Page extract
--------

Results and Discussion

Phylogeny of WSA2 based on 16S rRNA, McrA and phylogenomics

Metagenomics collectively generated genomes for four WSA2 populations from a full-scale anaerobic digester treating a mixture of waste activated sludge and primary sludge in Urbana, IL, USA (population ADurb1213_Bin02801) and lab-scale (U1lsi0214_Bin055 and U1lsi0214_Bin089) and full-scale (B15fssc0709_Meth_Bin003) methanogenic bioreactors treating purified terephthalate wastewater (Supplementary Table 1). For the Urbana anaerobic digester, we sequenced metagenomes in 1-month intervals over 3 months. As for the full-scale reactor, microbial community samples were taken at separate sampling ports along the depth of the reactor sludge bed. Only one high-quality bin was recovered for each WSA2 population identified in the lab-scale reactor. In total, the eight draft genomes reconstructed from seven distinct sequencing efforts range between 1.50 and 1.99 Mb in size and 32.9–35.4% G+C content with estimated completeness of 85.0–92.5% based on 40 universal marker genes (Ciccarelli et al., 2006; Sorek et al., 2007). Draft genomes from the same environment (that is, digester and full-scale reactor) with at least 85% overlap of predicted genes with a 99% similarity cutoff were combined, generating population pangenomes for populations ADurb1213_Bin02801 and B15fssc0709_Meth_Bin003. 16S rRNA gene classification, McrA phylogeny and phylogenomics clearly indicate that these organisms belong to the uncharacterized Euryarchaeota clade WSA2 falling between super-classes Methanomicrobia–Halobacteria–Thermoplasmata and Methanobacteria–Methanococci (Figure 1a and Supplementary Figure 1 and 2). WSA2 is distinct from related Euryarchaeota classes and uncultivated clades based on phylogenetic tree topology with high-bootstrap support, regardless of the reference 16S rRNA alignments used (Greengenes 2013 and Silva v123). Moreover, the median sequence similarities of WSA2 to neighboring classes (76.63–81.7%) are lower than or comparable to the similarity between Methanobacteria and Methanococci (81.5%), confirming that WSA2 is indeed a class-level clade in Euryarchaeota (Figure 1). Based on tree topology and this median sequence similarity criterion, uncultivated Euryarchaeota clades pMC1 and MSBL1 may form another class (tentatively termed pMC1-MSBL1) distinct from WSA2 with phylogenetic radiation between WSA2 and superclass Methanomicrobia–Halobacteria–Thermoplasmata.

Figure 1
figure 1

16S rRNA-based phylogeny of WSA2 (red) compared with closely related Euryarchaeota classes and clusters (pMC1 and MSBL1). The tree was constructed using ARB neighbor-joining algorithm and GreenGenes 16S rRNA gene database with 5000 bootstrap replications, sequences at least 1200 bp in length, and Methanobacteria as the outgroup. Bootstrap values >90% (black), 75% (gray) and 50% (white) are indicated. The median sequence similarity of the Euryarchaeota classes and clusters (WSA2, pMC1 and MSBL1) are shown as arcs connecting the cluster labels with horizontal heights indicating similarity (right).

--------

Activities
• a. Answer these from the passage on WSA2 phylogeny:
(i) How many draft genomes were reconstructed in total?
(ii) How many bootstrap replications were used to build the tree?
(iii) What is the similarity between Methanobacteria and Methanococci?
• b. From the passage on WSA2 phylogeny, copy the section that begins at the words "16S rRNA-based phylogeny" and stops after "indicating similarity (right).".
• c. Say whether each statement agrees with the passage on WSA2 phylogeny. Answer yes or no and quote the words that decide it.
(i) The Urbana anaerobic digester treated purified terephthalate wastewater.
(ii) Methanobacteria served as the outgroup for the tree.
(iii) Draft genome completeness was estimated using 40 universal marker genes.

Exercise data
--------

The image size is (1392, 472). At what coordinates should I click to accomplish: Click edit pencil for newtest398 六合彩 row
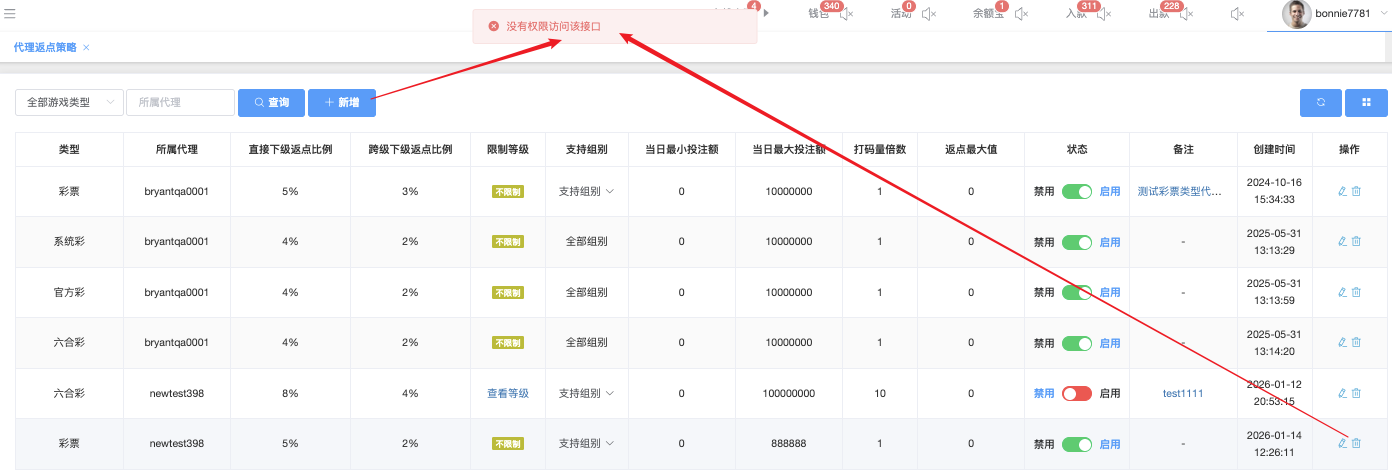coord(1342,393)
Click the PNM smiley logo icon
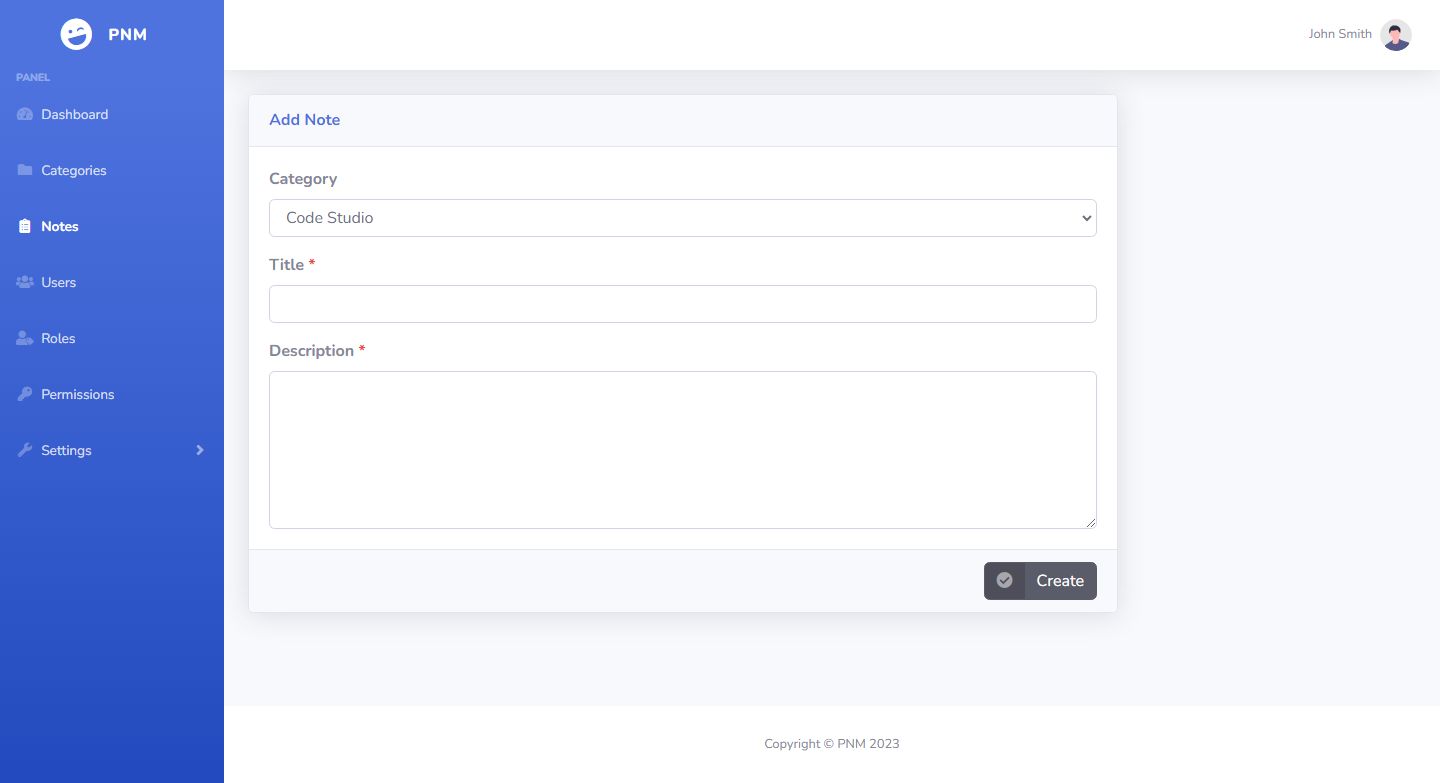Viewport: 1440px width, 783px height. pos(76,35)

--------

Answers given
• a.
(i) Eight
(ii) 5000
(iii) 81.5%

• b.
16S rRNA-based phylogeny of WSA2 (red) compared with closely related Euryarchaeota classes and clusters (pMC1 and MSBL1). The tree was constructed using ARB neighbor-joining algorithm and GreenGenes 16S rRNA gene database with 5000 bootstrap replications, sequences at least 1200 bp in length, and Methanobacteria as the outgroup. Bootstrap values >90% (black), 75% (gray) and 50% (white) are indicated. The median sequence similarity of the Euryarchaeota classes and clusters (WSA2, pMC1 and MSBL1) are shown as arcs connecting the cluster labels with horizontal heights indicating similarity (right).

• c.
(i) No: "treating a mixture of waste activated sludge and primary sludge in Urbana, IL, USA"
(ii) Yes: "Methanobacteria as the outgroup"
(iii) Yes: "estimated completeness of 85.0–92.5% based on 40 universal marker genes"